Online courses at a community college also often have a small class size and can help students to fulfill their degree requirements when classes at the four year institution are full. The flexibility provided by online courses is also a draw. Although juggling work and school is difficult, taking online classes at Ivy Tech and a four year college provides the freedom to pursue a degree on the individual's own schedule. Other community colleges are also noticing the transfer trend. Arizona's Glendale Community College has seen an increase in students taking courses online with the intent to transfer those credits to a state or private university.
Many of the guest students at Glendale are taking courses covering subjects that they have struggled with in the past or are taking more challenging courses over the summer so that they can devote their time to it more earnestly.
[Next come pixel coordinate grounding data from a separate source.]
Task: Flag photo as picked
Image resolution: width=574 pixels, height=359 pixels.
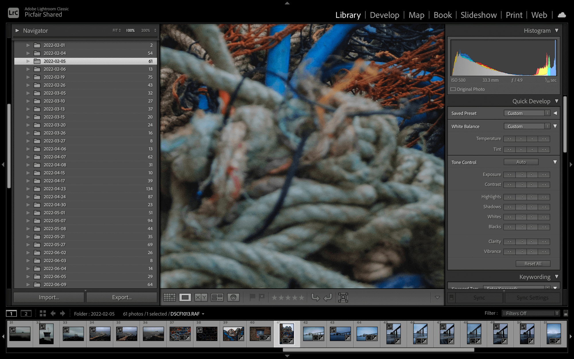Action: (252, 297)
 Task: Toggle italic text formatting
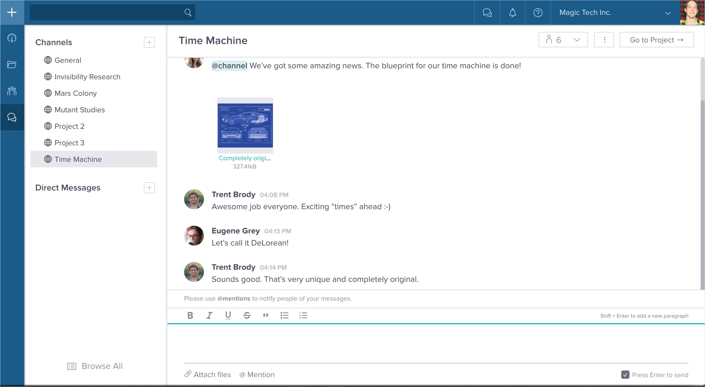pos(209,315)
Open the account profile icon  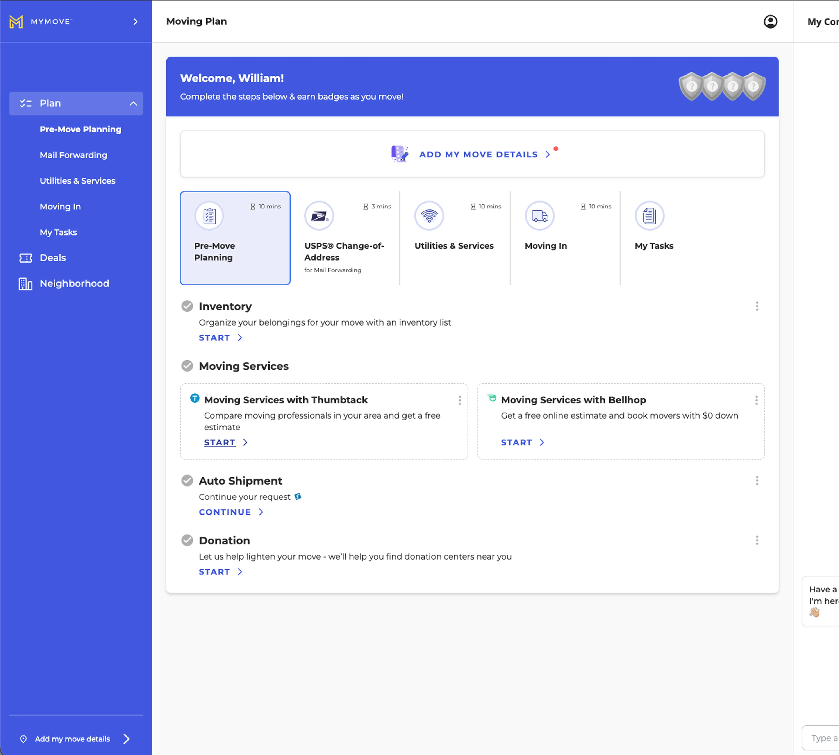pyautogui.click(x=770, y=22)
Taking an online community college course provides them with the chance to be in a smaller class and benefit from free tutoring over a period of time. Yet before students start flocking to online courses at community colleges., experts suggest that students should check whether they can transfer their courses and actually save money in the process. In many parts of the country, public four year institutions are adopting agreements with community colleges that will allow students to be able to easily transfer credits between the schools. However, the progress has been slow.
Before signing up for an online community college course intended for transfer, students should determine whether or not the course will be able to fit the degree requirements of their home institution. Although a four year institution may be able to accept credit for the course, it may not count towards a specific major or minor, which can work against the student' s goals in the long run. Students can also only use their federal financial aid at one college, although some colleges participate in consortia agreements that would allow for students to enroll in a partner college while maintaining the aid eligibility in their home institution. Students should also factor in additional costs such as admission feeds, charges for entrance tests, technology, and various class fees. Although fees are very low for most community colleges, they will vary depending the types of elements that are being used and the laws for the state.